As shown in Figure 7, our synthesis method resulted in the least noise points in the medical image processing tool ITK-SNAP, but the images generated by DCGAN contain more noise points. Based on the image distribution and grayscale change trend in Figure 8, the proposed method is closest to the distribution of the original image. From the previously mentioned experimental evaluation results, the sets of experiments show that the method proposed in this paper is more likely to be applied in the near future research of medical images. At last, in the BRATS 2017 classification experiments, we supplemented the synthesized data into the training set to effectively assist the training of the machine learning model and improve the classification effect of the model, in which the highest classification accuracy was achieved by adding the data synthesized by the Fproi-GAN method. Although many adversarial generation models have been proposed, the quality of the generated images has been an important goal for researchers to pay attention to, and in addition, whether the generated images can be used in recent studies is also a key concern for research. In this paper, our proposed method generates high-quality images and is validated in brain glioma classification experiments, which proximately illustrates the feasibility and superiority of our proposed generation method in the process of medical imaging research.

4. Conclusions

GAN is widely studied in the field of medical imaging, including cross-modal synthesis, super-resolution reconstruction, and medical image denoising. In this paper, we proposed the Fproi-GAN method to synthesize paired medical images. Moreover, we validated the results of the synthesized images via quantitative analysis, image distribution comparison, and visual evaluation. In the BRATS experiment, we added a classification experiment to verify the effect of synthesized data on the classification experiment. The results show that the addition of synthetic images effectively assisted the training of the machine learning model and improved the classification performance of the prediction model. Although this paper does not further validate the impact of the synthesized ROI images on the segmentation problem, the quantitative analysis indicated that our method has higher quantitative evaluation results than the other synthesis methods.
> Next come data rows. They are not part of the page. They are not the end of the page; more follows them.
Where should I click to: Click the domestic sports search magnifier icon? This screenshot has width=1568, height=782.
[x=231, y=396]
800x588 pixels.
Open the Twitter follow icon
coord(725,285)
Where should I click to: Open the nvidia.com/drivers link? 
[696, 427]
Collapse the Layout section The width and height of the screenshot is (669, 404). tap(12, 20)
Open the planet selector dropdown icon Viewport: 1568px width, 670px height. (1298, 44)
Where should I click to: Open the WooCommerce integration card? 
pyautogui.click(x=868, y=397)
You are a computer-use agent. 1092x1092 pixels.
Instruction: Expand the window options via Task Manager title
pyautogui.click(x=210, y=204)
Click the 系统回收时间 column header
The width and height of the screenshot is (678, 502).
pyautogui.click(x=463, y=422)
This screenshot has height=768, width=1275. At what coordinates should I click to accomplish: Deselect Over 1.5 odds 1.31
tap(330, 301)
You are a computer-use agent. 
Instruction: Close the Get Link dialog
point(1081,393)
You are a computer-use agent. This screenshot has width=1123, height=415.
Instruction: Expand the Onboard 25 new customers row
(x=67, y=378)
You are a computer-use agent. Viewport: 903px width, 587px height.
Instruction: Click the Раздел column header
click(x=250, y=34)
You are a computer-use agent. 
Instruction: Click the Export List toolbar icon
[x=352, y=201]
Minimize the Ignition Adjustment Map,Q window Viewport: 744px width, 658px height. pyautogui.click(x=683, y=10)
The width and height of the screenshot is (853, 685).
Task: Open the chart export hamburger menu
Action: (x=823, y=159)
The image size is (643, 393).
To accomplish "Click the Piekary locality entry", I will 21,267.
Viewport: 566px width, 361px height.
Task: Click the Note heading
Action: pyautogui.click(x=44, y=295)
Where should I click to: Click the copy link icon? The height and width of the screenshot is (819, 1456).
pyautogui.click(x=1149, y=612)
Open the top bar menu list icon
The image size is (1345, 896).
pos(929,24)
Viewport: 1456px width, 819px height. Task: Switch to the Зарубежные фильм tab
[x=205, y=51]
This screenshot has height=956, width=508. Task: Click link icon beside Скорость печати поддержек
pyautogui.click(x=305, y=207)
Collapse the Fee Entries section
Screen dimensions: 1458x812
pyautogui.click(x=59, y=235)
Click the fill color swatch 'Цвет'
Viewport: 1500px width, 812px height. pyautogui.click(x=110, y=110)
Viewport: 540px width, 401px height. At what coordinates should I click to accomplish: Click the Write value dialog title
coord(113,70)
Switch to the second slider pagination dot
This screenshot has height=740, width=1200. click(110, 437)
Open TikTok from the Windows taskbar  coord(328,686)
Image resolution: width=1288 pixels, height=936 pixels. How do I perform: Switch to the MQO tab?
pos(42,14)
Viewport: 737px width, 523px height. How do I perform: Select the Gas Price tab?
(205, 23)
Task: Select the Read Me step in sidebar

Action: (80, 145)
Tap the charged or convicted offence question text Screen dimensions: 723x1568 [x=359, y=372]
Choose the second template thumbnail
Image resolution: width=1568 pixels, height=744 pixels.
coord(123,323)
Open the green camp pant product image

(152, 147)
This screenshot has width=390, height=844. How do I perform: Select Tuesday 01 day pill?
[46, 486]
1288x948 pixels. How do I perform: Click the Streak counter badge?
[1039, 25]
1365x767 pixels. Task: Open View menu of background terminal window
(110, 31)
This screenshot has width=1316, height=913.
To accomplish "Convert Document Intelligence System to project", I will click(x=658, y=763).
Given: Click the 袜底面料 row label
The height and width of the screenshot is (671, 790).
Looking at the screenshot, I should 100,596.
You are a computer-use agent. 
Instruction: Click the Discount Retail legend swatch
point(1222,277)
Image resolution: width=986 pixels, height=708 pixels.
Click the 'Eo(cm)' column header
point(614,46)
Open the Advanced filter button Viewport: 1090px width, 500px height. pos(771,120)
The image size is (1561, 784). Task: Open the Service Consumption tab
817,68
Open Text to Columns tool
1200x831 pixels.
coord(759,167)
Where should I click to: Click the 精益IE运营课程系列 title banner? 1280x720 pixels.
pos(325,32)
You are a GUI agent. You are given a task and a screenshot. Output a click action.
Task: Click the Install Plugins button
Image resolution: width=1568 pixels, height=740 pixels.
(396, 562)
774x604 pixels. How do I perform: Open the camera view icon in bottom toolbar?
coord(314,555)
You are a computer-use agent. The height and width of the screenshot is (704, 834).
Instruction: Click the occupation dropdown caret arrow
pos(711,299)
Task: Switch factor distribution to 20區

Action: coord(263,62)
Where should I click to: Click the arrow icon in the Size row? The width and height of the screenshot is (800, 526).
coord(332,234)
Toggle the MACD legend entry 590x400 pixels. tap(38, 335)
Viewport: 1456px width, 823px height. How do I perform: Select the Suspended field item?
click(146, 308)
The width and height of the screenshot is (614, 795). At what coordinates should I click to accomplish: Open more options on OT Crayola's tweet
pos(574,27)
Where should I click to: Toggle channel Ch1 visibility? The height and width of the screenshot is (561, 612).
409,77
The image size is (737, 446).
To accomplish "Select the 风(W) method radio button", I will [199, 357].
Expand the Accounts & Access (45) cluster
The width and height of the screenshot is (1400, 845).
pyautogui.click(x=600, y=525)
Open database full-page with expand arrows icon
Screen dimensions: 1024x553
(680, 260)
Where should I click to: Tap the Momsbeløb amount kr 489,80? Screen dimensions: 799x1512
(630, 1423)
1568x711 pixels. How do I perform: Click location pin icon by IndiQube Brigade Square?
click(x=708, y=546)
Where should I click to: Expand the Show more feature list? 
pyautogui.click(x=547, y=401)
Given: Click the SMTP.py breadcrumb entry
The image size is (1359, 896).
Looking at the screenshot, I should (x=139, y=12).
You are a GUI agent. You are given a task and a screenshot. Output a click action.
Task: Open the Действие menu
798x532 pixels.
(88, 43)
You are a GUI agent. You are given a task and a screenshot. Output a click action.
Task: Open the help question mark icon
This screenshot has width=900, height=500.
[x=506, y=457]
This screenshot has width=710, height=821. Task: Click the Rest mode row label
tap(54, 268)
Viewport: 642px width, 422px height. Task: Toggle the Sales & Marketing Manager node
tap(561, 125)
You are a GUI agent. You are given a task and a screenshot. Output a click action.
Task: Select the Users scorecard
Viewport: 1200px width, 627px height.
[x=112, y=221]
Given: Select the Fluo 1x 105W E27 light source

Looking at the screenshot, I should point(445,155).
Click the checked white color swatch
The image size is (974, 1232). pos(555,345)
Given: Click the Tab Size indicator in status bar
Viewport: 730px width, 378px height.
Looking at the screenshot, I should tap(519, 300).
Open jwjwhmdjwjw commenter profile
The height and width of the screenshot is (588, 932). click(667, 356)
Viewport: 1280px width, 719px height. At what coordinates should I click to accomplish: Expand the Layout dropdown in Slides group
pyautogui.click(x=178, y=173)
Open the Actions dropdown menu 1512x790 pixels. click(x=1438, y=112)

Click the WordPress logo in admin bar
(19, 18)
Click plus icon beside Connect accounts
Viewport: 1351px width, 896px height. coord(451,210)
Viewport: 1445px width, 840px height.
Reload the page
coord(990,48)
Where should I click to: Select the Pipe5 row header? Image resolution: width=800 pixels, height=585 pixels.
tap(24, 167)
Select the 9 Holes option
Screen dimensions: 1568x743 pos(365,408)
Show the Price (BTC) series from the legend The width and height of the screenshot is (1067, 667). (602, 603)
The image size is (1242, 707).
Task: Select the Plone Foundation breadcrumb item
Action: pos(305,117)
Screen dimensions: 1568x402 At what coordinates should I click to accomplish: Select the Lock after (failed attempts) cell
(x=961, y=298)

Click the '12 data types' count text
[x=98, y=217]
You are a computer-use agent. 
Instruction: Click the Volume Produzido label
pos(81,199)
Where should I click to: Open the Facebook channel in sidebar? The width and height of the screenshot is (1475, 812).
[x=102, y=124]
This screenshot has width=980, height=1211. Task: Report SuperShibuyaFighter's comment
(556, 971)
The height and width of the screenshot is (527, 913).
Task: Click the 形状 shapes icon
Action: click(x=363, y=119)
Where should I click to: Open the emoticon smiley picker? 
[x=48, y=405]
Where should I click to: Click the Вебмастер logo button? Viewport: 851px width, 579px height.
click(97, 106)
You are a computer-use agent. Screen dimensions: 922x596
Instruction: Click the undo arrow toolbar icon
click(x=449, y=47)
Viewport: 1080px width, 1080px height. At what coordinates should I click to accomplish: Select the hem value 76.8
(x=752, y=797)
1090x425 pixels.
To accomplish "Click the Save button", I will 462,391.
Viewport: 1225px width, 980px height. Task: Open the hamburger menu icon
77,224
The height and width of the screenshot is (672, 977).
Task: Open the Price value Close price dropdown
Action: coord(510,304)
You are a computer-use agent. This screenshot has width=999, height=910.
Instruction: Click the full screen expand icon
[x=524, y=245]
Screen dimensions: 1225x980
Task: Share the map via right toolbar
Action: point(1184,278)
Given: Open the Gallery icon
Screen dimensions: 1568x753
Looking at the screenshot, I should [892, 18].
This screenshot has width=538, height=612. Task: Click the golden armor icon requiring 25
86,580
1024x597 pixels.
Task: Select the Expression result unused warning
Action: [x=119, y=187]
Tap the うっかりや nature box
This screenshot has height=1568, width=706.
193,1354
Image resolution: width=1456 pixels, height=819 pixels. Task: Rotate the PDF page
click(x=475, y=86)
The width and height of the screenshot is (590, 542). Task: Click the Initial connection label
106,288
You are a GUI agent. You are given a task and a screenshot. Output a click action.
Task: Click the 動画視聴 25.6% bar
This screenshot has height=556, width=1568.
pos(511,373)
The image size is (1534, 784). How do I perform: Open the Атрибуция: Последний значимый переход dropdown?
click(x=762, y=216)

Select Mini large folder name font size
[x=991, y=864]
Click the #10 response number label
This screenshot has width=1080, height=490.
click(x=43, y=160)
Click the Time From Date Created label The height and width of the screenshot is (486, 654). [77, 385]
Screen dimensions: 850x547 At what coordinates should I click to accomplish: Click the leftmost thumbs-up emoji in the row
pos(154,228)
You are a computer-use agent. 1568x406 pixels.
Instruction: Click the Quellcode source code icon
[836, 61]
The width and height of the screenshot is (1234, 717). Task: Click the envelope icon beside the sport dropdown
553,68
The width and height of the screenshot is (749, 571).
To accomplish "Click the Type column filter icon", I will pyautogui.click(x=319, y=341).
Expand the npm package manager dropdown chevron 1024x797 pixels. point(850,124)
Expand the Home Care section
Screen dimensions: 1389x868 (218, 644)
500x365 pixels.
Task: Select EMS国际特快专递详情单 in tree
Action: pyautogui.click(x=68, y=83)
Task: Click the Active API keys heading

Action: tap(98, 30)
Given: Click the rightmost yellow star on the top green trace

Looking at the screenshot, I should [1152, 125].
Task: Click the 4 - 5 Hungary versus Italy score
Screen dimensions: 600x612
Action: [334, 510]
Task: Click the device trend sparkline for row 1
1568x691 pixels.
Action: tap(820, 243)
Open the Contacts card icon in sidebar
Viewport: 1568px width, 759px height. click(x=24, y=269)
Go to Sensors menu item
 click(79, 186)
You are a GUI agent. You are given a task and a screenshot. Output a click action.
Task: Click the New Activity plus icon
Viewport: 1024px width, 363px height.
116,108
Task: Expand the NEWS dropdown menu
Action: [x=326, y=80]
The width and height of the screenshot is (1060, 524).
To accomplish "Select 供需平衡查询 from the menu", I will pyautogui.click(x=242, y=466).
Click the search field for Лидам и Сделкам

In the future, we will further determine the effect of synthetic images on tasks, such as medical image classification and segmentation.

Data Availability

The datasets used in this paper are public dataset BRATS2017 and public dataset INbreast. BRATS2017 can be obtained through the following URL: https://www.med.upenn.edu/sbia/brats2017/data.html, and INbreast can be obtained through the following URL: http://medicalresearch.inescporto.pt/breastresearch.

Conflicts of Interest

The authors declare that there are no conflicts of interest regarding the publication of this paper.

Acknowledgments

This work was supported by the National Natural Science Foundation of China under grant no. 81772009 and Collaborative Innovation Major Project of Zhengzhou under grant no. 20XTZX06013.